╭─ TEXTE PROPOSÉ

Maire, il le restera jusqu’en 2001, pendant presque cinquante-six ans. Député, il sera douze fois réélu, siégeant à l’Assemblée nationale jusqu’en 1993. 

Durant cette carrière exceptionnelle, il fut un député actif, rapporteur dès 1946 de la loi qui érigeait en « départements d’Outre-mer » la Martinique, la Guadeloupe, la Guyane et La Réunion.

Aimé Césaire fut aussi un orateur hors pair, capable d’interpeller avec virulence le ministre de l’Intérieur, affirmant avec éclat ses convictions. Le député de la Martinique, comme son île, avait en lui le feu des profondeurs terrestres et quand il parlait, c’était la Martinique tout entière qui tonnait, éruptive et fulminante.

Comme tout Martiniquais cependant, Aimé Césaire connaissait la double nature des éruptions volcaniques. Leurs nuées ardentes peuvent être destructrices, rayer une ville de la carte, comme Saint-Pierre en 1911 ; mais la lave en refroidissant fait aussi cette terre fertile où l’on peut cultiver et bâtir, cette glèbe rouge et noire d’où rejaillit la vie.

Césaire, l’homme volcan, fut de cette puissance-là. La lave sortait rouge, comme le communisme du temps de la guerre froide et de la décolonisation, mais pour lui elle devait renouveler et féconder la terre, non la brûler. Le stalinisme, le centralisme ? Autant de scories dont il ne tarda pas à se débarrasser, pour avancer en pleine lumière.

╰─
╭─ DONNÉES FOURNIES

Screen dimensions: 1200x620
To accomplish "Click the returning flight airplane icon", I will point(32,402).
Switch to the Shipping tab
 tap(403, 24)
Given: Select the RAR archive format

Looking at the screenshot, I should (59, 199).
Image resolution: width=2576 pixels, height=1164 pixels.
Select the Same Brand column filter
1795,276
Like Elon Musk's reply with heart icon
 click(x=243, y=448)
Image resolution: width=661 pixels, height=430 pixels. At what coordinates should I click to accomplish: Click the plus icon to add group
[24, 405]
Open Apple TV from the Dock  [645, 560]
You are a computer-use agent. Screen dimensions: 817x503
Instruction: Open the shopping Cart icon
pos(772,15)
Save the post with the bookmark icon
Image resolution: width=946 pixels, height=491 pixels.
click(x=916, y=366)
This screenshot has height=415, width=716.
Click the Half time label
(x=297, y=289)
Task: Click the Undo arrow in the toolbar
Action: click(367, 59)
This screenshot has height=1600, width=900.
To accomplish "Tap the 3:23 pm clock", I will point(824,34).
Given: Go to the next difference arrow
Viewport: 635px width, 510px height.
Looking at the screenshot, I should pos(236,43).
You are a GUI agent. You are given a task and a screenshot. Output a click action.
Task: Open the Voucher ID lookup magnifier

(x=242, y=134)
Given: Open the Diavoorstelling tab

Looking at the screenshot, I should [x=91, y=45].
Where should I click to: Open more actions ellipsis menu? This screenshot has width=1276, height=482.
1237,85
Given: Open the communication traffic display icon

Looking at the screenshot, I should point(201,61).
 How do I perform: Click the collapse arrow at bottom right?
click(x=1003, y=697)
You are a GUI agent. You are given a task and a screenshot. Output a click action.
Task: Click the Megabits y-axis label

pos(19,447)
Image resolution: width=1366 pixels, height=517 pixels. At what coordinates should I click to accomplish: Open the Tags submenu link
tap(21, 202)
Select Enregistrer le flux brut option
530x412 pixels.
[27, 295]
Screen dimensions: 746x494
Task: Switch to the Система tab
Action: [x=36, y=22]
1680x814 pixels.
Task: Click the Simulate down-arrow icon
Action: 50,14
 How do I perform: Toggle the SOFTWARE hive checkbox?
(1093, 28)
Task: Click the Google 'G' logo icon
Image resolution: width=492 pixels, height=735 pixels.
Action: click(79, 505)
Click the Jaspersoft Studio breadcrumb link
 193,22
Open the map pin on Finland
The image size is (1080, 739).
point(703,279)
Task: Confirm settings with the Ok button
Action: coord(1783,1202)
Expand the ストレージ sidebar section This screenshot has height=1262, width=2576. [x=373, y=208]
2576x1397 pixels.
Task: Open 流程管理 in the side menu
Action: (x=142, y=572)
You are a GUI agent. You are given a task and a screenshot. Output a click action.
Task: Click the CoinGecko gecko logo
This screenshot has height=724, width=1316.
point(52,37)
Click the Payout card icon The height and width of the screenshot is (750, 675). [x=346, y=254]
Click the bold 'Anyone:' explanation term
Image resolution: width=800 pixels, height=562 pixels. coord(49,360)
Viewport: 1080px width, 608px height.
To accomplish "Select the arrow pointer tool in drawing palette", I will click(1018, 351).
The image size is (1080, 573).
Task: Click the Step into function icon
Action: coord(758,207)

╰─

_PROBLÈMES À RÉSOUDRE_
1 – Recopiez le passage du texte sur Aimé Césaire qui commence par « Durant cette carrière » et se poursuit jusqu'à « et La Réunion. ».
2 – Pourriez-vous reprendre le texte sur Aimé Césaire là où il s'arrête et le prolonger ?
Ces données ne servent pas ici.

_RÉPONSES CI-DESSOUS_
1 –
Durant cette carrière exceptionnelle, il fut un député actif, rapporteur dès 1946 de la loi qui érigeait en « départements d’Outre-mer » la Martinique, la Guadeloupe, la Guyane et La Réunion.

2 –
En 1956 en effet, c’est Budapest. Sur ordre de Moscou, les chars envahissent la petite Hongrie qui rêvait de démocratie et de liberté. Les temps changent, l’impérialisme reste… Homme de vérité, homme d’émancipation, Aimé Césaire se sent alors trahi dans ses espérances, floué, Sali Il écrit une longue lettre à Maurice Thorez, par laquelle, pour rester fidèle à ses engagements, il rompt définitivement avec son parti. 

« L’heure est venue d’abandonner toutes les vieilles routes, déclare-t-il. Celles qui ont mené à l’imposture, à la tyrannie, au crime. C’est assez dire que pour notre part, nous ne voulons plus nous contenter d’assister à la politique des autres. Au piétinement des autres. Aux combinaisons des autres. Aux rafistolages de consciences ou à la casuistique des autres. »

Pour Aimé Césaire, la Martinique doit trouver son propre chemin, et les Martiniquais le suivent. Fondateur du Parti progressiste martiniquais, il continue d’incarner l’opposition de gauche, mais dans le strict respect de la personne humaine et de la légalité.

Dans ses engagements électoraux, il plaide pour l’autonomie de la Martinique, qu’il distingue clairement de l’indépendance. Il condamne « le colonialisme et le racisme impénitents ».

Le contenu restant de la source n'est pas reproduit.